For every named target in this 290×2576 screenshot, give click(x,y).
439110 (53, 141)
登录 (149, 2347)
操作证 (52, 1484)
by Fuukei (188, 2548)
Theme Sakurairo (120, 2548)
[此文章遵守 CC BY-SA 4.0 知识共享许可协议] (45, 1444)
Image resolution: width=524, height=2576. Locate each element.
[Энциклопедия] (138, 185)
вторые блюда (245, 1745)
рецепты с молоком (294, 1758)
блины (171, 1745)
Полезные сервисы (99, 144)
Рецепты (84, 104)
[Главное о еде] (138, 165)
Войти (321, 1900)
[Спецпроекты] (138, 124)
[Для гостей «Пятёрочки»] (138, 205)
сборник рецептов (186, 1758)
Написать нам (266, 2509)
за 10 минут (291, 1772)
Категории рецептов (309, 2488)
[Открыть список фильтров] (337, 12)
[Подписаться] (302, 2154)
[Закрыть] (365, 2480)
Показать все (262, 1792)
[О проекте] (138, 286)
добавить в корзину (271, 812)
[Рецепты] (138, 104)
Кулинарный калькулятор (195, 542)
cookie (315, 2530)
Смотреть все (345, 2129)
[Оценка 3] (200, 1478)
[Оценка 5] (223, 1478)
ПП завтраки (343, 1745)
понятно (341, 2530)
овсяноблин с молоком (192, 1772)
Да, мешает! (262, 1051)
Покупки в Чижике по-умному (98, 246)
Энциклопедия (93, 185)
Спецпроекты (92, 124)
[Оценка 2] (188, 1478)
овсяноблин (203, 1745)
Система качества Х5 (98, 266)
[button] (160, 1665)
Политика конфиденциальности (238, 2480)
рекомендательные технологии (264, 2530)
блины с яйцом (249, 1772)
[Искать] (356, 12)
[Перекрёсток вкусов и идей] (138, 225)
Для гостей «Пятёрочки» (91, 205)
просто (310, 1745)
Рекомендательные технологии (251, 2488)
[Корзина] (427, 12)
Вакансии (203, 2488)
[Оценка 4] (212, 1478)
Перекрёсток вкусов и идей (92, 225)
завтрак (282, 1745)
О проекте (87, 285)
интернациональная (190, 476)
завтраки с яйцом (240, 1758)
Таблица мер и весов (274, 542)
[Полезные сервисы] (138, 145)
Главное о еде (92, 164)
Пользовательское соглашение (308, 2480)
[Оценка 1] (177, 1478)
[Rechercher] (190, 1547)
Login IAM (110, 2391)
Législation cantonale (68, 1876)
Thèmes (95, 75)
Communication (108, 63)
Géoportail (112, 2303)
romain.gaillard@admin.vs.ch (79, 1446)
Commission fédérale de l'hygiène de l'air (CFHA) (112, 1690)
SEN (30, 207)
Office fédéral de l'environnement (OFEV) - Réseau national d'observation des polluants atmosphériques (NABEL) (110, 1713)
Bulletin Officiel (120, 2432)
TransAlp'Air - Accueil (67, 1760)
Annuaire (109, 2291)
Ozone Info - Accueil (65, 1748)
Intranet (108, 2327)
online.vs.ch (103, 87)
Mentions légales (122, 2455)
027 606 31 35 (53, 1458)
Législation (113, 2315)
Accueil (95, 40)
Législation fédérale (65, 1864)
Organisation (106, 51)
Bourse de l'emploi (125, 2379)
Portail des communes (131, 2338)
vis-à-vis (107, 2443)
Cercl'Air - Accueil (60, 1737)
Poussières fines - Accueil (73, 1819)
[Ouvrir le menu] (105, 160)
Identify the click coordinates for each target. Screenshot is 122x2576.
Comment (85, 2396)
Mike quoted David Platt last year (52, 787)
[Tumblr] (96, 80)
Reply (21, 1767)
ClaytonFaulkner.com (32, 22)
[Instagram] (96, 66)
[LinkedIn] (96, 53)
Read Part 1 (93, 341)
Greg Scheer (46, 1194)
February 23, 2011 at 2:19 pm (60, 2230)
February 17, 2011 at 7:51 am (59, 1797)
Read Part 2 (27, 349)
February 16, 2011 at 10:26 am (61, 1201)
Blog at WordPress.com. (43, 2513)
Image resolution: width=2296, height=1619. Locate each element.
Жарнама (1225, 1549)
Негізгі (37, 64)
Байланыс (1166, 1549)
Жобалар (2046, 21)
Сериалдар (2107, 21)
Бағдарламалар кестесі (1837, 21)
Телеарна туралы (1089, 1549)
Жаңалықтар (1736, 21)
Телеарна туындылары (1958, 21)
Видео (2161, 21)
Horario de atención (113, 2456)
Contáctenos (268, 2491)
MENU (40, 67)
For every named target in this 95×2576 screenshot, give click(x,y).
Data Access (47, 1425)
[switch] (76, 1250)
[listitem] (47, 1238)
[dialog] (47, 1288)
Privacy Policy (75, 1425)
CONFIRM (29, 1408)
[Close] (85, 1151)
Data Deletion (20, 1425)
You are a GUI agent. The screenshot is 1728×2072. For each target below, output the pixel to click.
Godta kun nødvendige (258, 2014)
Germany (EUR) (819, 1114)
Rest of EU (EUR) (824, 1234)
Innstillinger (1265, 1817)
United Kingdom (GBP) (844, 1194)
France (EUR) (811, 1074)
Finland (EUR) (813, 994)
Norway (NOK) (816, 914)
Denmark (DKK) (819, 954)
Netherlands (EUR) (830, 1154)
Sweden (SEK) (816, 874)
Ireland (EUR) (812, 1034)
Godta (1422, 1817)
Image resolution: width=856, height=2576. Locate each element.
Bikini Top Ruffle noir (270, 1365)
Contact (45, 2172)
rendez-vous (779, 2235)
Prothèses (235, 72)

--- What to produce ---
Everything in the material above from the line that has "овсяноблин (203, 1745)" through the line that has "Bourse de l'emploi (125, 2379)" must be duplicated exactly, with no other lines given.

--- Answer to this problem ---
овсяноблин (203, 1745)
Система качества Х5 (98, 266)
[button] (160, 1665)
Политика конфиденциальности (238, 2480)
рекомендательные технологии (264, 2530)
блины с яйцом (249, 1772)
[Искать] (356, 12)
[Перекрёсток вкусов и идей] (138, 225)
Для гостей «Пятёрочки» (91, 205)
просто (310, 1745)
Рекомендательные технологии (251, 2488)
[Корзина] (427, 12)
Вакансии (203, 2488)
[Оценка 4] (212, 1478)
Перекрёсток вкусов и идей (92, 225)
завтрак (282, 1745)
О проекте (87, 285)
интернациональная (190, 476)
завтраки с яйцом (240, 1758)
Таблица мер и весов (274, 542)
[Полезные сервисы] (138, 145)
Главное о еде (92, 164)
Пользовательское соглашение (308, 2480)
[Оценка 1] (177, 1478)
[Rechercher] (190, 1547)
Login IAM (110, 2391)
Législation cantonale (68, 1876)
Thèmes (95, 75)
Communication (108, 63)
Géoportail (112, 2303)
romain.gaillard@admin.vs.ch (79, 1446)
Commission fédérale de l'hygiène de l'air (CFHA) (112, 1690)
SEN (30, 207)
Office fédéral de l'environnement (OFEV) - Réseau national d'observation des polluants atmosphériques (NABEL) (110, 1713)
Bulletin Officiel (120, 2432)
TransAlp'Air - Accueil (67, 1760)
Annuaire (109, 2291)
Ozone Info - Accueil (65, 1748)
Intranet (108, 2327)
online.vs.ch (103, 87)
Mentions légales (122, 2455)
027 606 31 35 (53, 1458)
Législation (113, 2315)
Accueil (95, 40)
Législation fédérale (65, 1864)
Organisation (106, 51)
Bourse de l'emploi (125, 2379)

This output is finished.